According to the present invention described in detail above, in a conductive adhesive prepared by mixing a metal powder with a reactive polymer having a thixotropy, the metal powder has a spherical shape and is made of a polymer material. By mixing it in the range of 5 to 40% by weight, there is an effect that the connection resistance is stable and moreover, a long time pressurization is not required at the time of adhesion.

Further, not only curing by heating but also the use of a polymerization initiator has the effect of becoming a light-transmissive conductive adhesive which can be cured by ultraviolet rays or electron beams. In addition, by making the shape of the metal powder spherical, it is possible to achieve the same characteristics as the commercially available conductive adhesive for solder replacement containing 80% silver at about 10%. The amount of the body used is extremely small, the price can be made extremely low, and it has the effect of becoming a widely available conductive adhesive.

[Brief description of drawings]

[Fig.1] Illustration of slide glass with electrodes

FIG. 2 is an explanatory view of a process of mounting a chip resistor on a slide glass.

FIG. 3 is an explanatory sectional view showing a state where a chip resistor is mounted on an alumina substrate.

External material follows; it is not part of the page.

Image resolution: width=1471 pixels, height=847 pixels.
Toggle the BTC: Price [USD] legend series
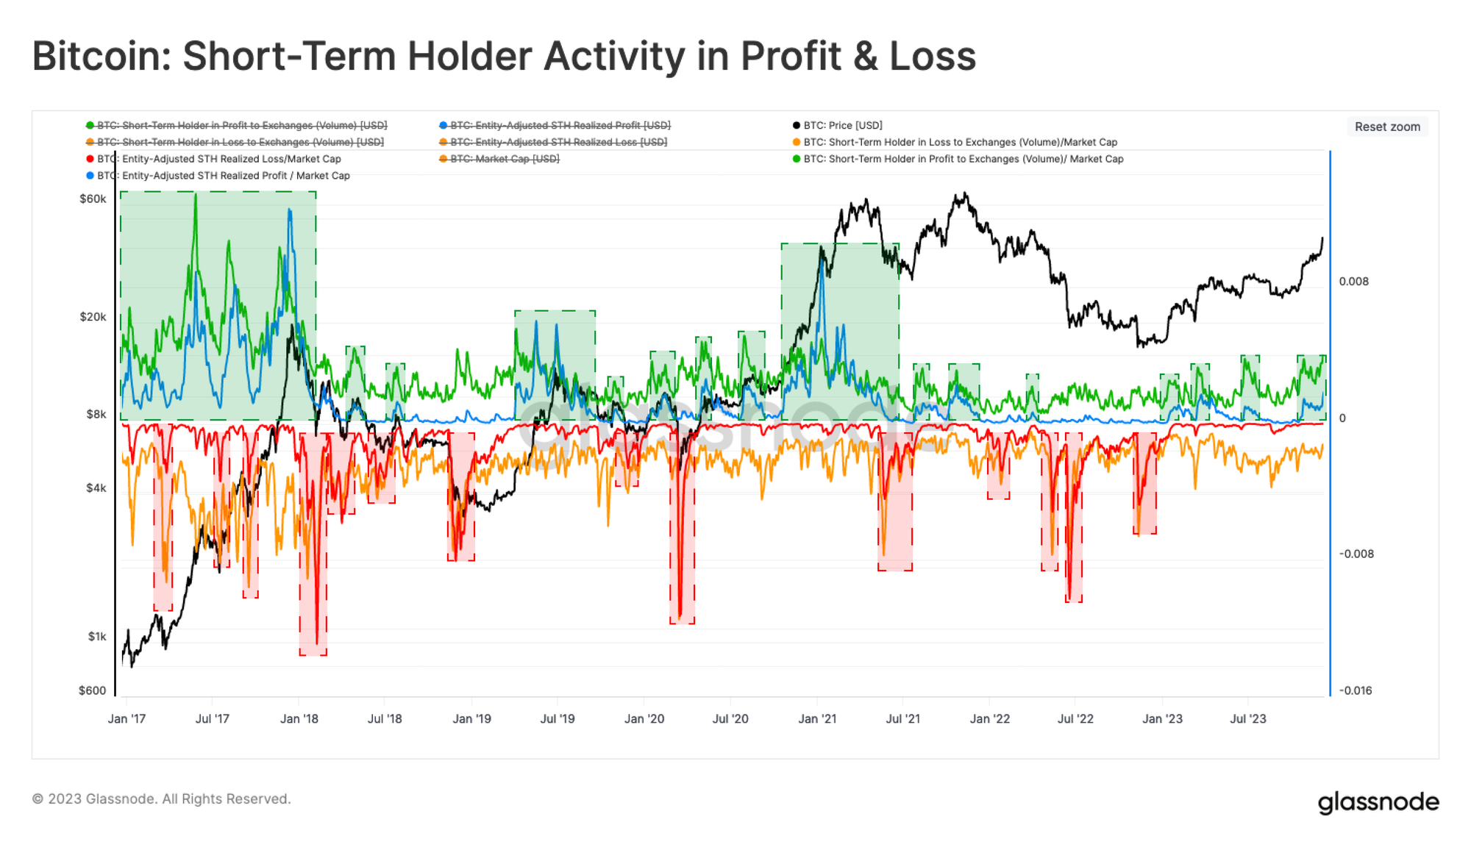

FIG. 4 is a partially enlarged sectional explanatory view.

[Explanation of symbols]

1 slide glass 2 electrodes 3 Conductive adhesive 4 chip resistance 5 Alumina substrate 6 silver electrode 7 Solder electrode 8 Reactive polymer 9 Spherical silver powder

   ─────────────────────────────────────────────────── ─── Continued front page    F term (reference) 4J040 DF001 EB031 EC001 ED001                       EE031 EF001 EH031 EK001                       HA066 HB30 HD41 JB02                       JB07 JB08 KA03 KA32 KA42                       LA09 NA19                 5G301 DA02 DA03 DA05 DA06 DA10                       DA42 DA51 DA53 DA55 DA57                       DA59 DD03

Claims (8)

[Claims] 1. A conductive adhesive in which a metal powder is mixed with a reactive polymer having a thixotropic property, wherein the metal powder has a substantially spherical shape, and the polymer powder contains
A conductive adhesive characterized by being mixed in a range of 40% by weight. 2. The particle size distribution of metal powder according to claim 1, wherein cumulative values from the smaller particle size are 10%, 50% and 9%.
The particle diameters at the positions of 0% and 100% are D ₁₀ , D
_{When 50} , D ₉₀ and D ₁₀₀ are used, the particle size thereof is (A) 0.5 μm ≦ D ₅₀ ≦ 50 μm (B) (D ₉₀ −D ₁₀ ) / D ₅₀ ≦ 1.0 (C) D ₁₀₀ / D ₅₀ ≦ 2.5 at the same time, a conductive adhesive. 3. The metal powder according to claim 1, wherein the metal powder is Au,
A conductive adhesive characterized by being Ag, Cu, or Ni. 4. The metal powder according to claim 1, wherein the metal powder is Au,
A conductive adhesive, which is a mixed powder of two or more kinds of Ag, Cu, and Ni. 5. The metal powder according to claim 1, wherein the metal powder is Au,
A conductive adhesive characterized by being an alloy powder of two or more kinds of Ag, Cu and Ni. 6. The metal powder according to claim 1, wherein the metal powder is Au,
A conductive adhesive, which is a mixed powder of two or more kinds of alloy powders of two or more kinds of Ag, Cu, and Ni. 7. The conductive material according to claim 1, wherein the reactive polymer is one or more of epoxy resin, phenol resin, urethane resin, polyester resin, acrylic resin, silicone resin, polyimide resin and oxetane resin. Adhesive. 8. The thixo index according to claim 7, which is 5.0.
The conductive adhesive having the above characteristics.